Desafios para a implementação do nome social no Brasil
Enviada em 27/08/2022
No livro “Triste Fim de Policarpo Quaresma”, é retratado um Brasil perfeito e com ausência de problemas. Hodiernamente, não é reconhecido a indentidade de gênero em documentos oficiais, isso se dá pelo saudosismo e o preconceito. Além disso, não há nenhuma legislação para proteger o tema, o que agrava o problema.
Nesse contexto, a tradição brasileira influência na pauta. Na série “As telefonistas”, uma personagem se indentifica com o genêro masculino, porém ainda é chamado de aberração. Mesmo a série retratando uma época antiga e diferente, o contexto pode ser visto igualmente na realidade. O meio contemporâneo ainda possui diversas ideias e pretextos de décadas atrás.
Outrossim, segundo Michel Foucalt, as pessoas possuem consciência do que fazem e o motivo da execução, mas ignoram os efeitos de suas ações.
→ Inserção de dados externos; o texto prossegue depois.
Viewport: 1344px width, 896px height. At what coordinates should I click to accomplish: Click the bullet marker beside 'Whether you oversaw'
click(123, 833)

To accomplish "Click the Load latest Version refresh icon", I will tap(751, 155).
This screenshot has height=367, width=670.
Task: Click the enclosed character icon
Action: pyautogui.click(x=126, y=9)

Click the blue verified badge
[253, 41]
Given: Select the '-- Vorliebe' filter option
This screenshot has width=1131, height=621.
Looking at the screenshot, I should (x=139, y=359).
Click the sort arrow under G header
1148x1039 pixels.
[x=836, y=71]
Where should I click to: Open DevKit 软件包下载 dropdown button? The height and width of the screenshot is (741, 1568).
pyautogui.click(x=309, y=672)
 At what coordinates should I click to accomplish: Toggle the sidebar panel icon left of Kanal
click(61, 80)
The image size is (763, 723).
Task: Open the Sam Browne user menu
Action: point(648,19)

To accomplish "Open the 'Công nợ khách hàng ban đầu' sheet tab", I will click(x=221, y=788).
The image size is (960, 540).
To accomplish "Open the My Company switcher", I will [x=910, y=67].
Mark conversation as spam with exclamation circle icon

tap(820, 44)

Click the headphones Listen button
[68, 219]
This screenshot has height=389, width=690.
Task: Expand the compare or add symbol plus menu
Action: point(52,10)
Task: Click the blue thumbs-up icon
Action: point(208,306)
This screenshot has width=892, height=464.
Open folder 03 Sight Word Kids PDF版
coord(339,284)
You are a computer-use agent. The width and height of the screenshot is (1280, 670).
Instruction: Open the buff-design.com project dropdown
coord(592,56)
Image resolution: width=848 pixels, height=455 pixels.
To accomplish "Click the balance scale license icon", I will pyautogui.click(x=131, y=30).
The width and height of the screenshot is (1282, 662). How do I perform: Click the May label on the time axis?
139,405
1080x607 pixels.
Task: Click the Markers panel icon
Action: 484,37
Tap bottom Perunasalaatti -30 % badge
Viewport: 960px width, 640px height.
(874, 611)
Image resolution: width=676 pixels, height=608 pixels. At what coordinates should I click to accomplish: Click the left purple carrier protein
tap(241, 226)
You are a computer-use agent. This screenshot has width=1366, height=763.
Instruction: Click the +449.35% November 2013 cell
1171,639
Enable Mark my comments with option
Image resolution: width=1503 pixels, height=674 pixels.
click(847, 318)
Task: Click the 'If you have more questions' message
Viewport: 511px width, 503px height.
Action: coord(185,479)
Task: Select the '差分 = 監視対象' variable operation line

Diante dessa perspectiva, o ser humano humilha as pessoas de outra sexualidade ou que perpetuou a mudança de genêro, por vontade própria, o efeito de suas ofensas pode ser visto no filme “Valentina” que sofre e chora em sua escola preconceituosa.
Infere-se, portanto, que o imbróglio deve ser resolvido. Cabe ao poder legislativo criar uma lei visando incluir o nome social nos direitos humanos, isso deve ser executado em parceria com a ONU (Organização das Nações Unidas). Ainda, a mídia deve produzir novelas sem o preconceito típico, ela será motivada pelo aumento de visualizações do grupo LGBTQI+ e trará uma mudança de mentalidade para o ser humano.